- _Exercise directions_: Which lines run from the one with "Task: Click the FSLogix app icon in title bar" through the end of the data? Retype them exactly, without pictures.

- _Exercise materials_:
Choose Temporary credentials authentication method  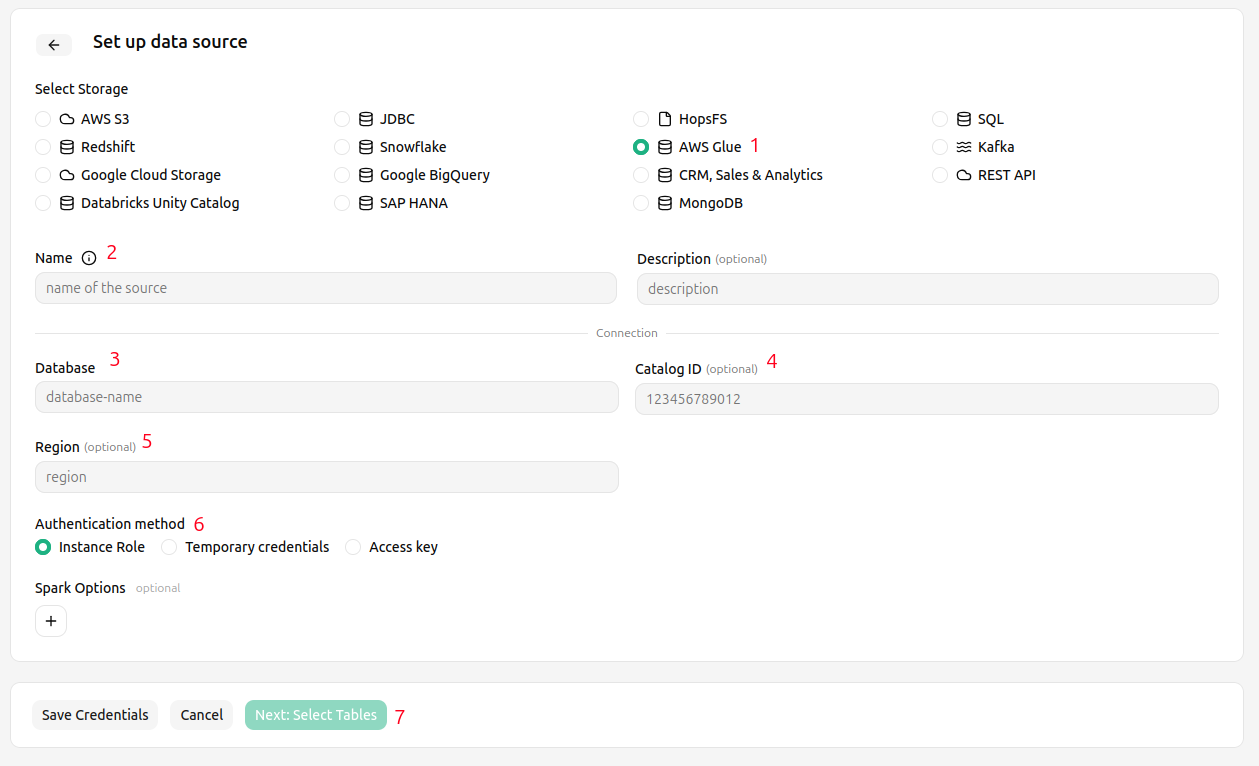[169, 547]
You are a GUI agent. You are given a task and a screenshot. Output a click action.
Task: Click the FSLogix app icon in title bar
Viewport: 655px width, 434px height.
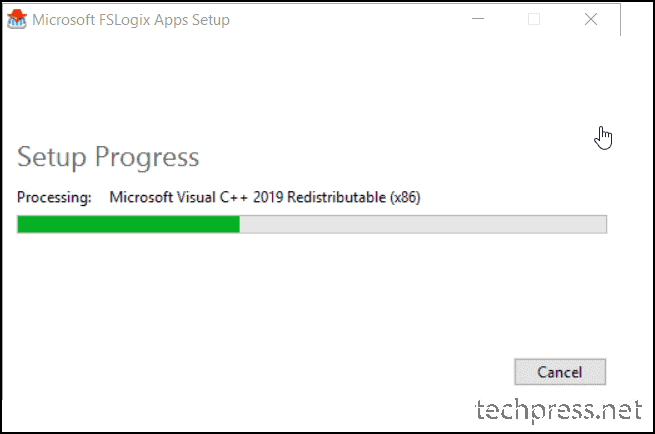[17, 20]
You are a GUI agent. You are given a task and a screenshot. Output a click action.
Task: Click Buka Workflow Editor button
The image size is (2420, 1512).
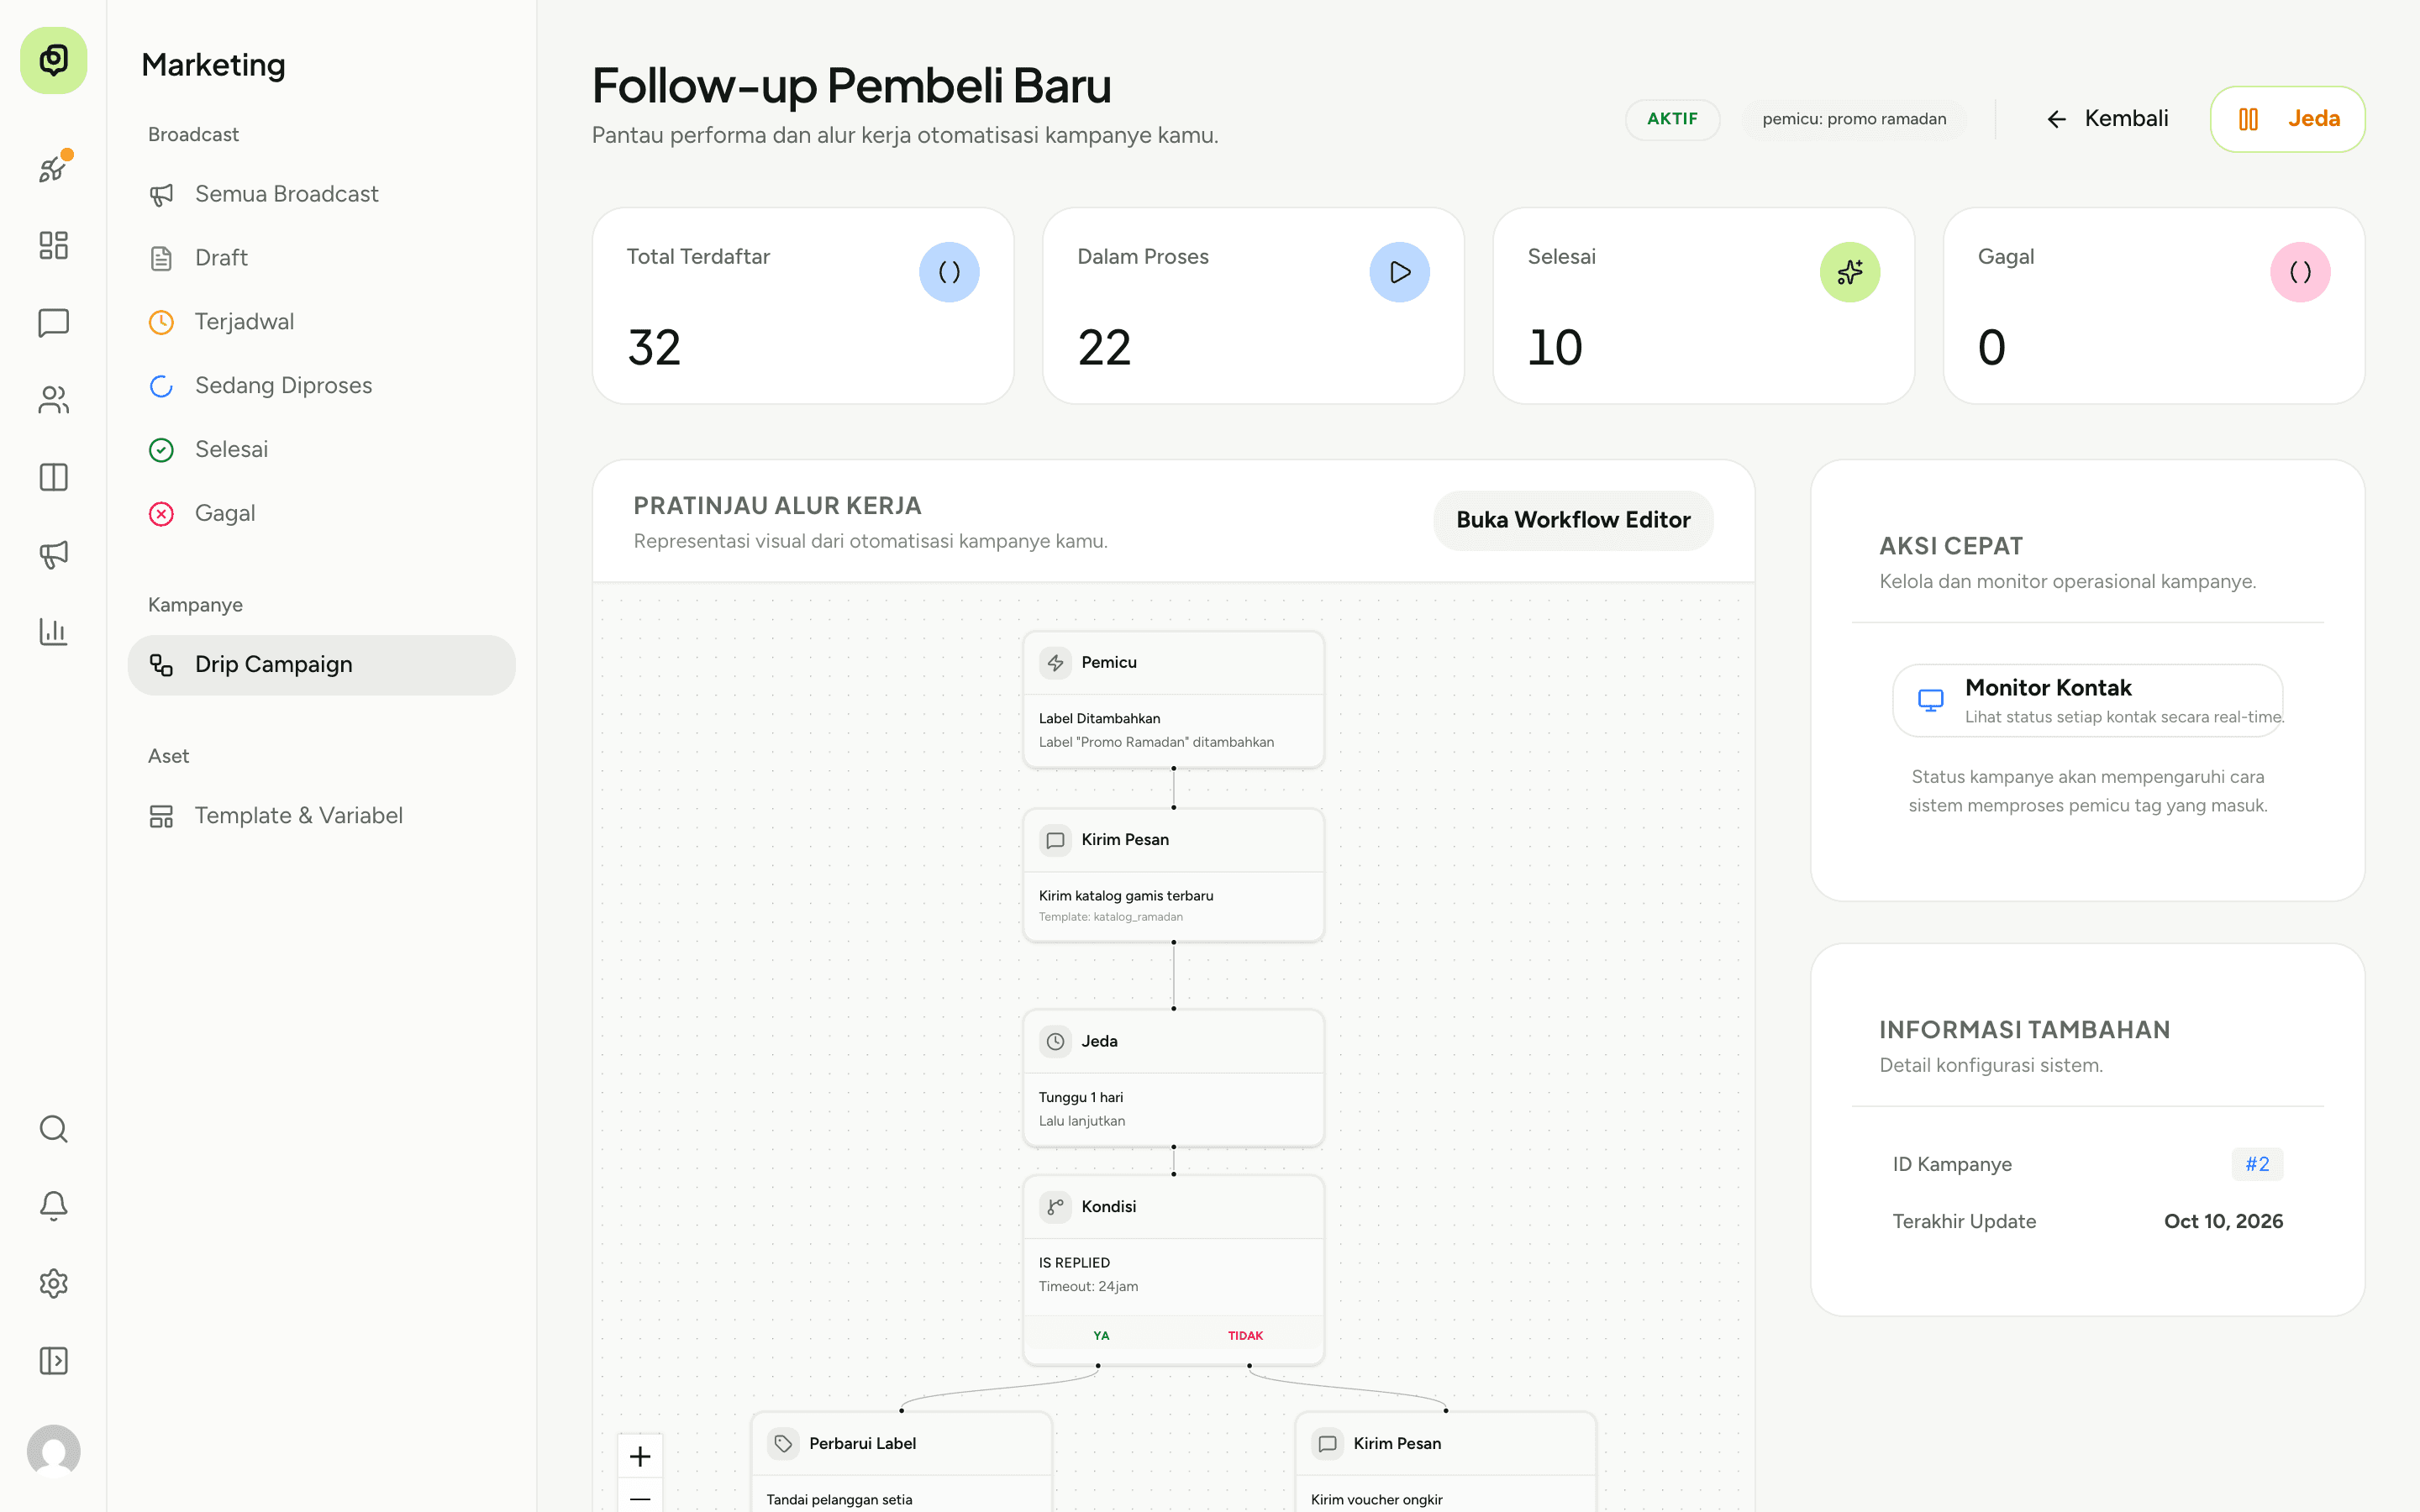coord(1573,520)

- _Response to this exercise_:
Task: Click the FSLogix app icon in title bar
Viewport: 655px width, 434px height.
[17, 20]
You are a GUI agent. You are given a task and a screenshot. Output a click action.
Task: Click Buka Workflow Editor button
The image size is (2420, 1512).
coord(1573,520)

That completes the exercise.